In [76]:
import geopandas as gpd
import pandas as pd
import numpy as np

import src.infrastructure as infra
from src.companies import get_licence_and_company
from src.geo_utils import write_to_geojson

# Turn on autoload for debugging
%load_ext autoreload
%autoreload 2

The autoreload extension is already loaded. To reload it, use:
  %reload_ext autoreload


The goal of this notebook is to create a cleaned dataset with oil and gas platforms and their infraatructure. The output should be several geojson files for use in Flourish or other visualization tools, although you could also use the visualisation capabilities of geopandas or fiona, holoview or some other module to visualise the data in this notebook. This modules are included in this docker image.

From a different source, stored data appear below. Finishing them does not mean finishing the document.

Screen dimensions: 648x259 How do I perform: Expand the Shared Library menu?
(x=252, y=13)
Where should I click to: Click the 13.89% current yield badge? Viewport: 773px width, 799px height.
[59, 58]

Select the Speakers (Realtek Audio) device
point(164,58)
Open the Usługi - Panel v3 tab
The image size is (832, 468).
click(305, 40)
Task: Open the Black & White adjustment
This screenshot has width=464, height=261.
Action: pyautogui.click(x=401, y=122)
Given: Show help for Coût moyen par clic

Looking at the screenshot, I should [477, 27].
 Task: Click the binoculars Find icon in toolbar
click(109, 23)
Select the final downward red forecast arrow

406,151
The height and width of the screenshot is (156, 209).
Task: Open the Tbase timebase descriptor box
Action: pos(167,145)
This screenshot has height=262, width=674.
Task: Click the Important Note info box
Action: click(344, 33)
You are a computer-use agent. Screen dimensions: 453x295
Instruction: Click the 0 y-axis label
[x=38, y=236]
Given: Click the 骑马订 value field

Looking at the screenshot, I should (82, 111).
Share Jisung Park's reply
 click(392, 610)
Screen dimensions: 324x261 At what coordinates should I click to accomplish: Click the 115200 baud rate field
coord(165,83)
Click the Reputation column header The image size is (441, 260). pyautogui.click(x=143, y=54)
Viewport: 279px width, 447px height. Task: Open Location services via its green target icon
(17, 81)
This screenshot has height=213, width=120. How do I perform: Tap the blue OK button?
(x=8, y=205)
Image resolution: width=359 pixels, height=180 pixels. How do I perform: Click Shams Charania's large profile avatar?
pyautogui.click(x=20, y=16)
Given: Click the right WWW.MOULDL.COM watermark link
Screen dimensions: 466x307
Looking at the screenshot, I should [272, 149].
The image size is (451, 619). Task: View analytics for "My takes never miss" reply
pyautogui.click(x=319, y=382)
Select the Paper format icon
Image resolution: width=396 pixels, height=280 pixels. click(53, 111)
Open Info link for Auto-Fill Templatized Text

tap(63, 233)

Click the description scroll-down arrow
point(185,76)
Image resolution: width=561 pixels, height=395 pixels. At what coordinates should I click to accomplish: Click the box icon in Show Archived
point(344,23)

For platforms there multiple datasets:
1. EMODnet - contains all platforms, alsow wit decommissioned ones, but is not fully up to date. 
2. National datasets, that have a very different structure, but has been normalised by me earlier, except for wellbores. This dataset is the most current one.

Data should be current up to 2023-03-01.

Some warnings:
- Altough the data is from official sources, it's quite messy and the datasets contain different kinds of data. Some normalization was necessary so I had to make some choices. These choices are made explicit in the code.
- The company data (operators, licence holders) have been normalized as well, where different sources were used, like the national gas and oil agencies, but also manually linking daughter and parent companies, using company registries and news articles. That process might lead to some errors, so if you use this data, you might need to check, for instance at [Mapstand](https://app.mapstand.com/). Up until now, I haven't found any mismatches with the data from Mapstand (we largely use the same sources), but just be careful. 

## Overviews

We probably need some overviews of infrastructure, like all platforms, pipelines, structures, cables, etc. If you want to import just one of more countries, change 'all' to an iso-2-alpha country code (list, so comma separated).

In [37]:
platforms = infra.get_platforms(['all'], eez=True, only_platforms=False)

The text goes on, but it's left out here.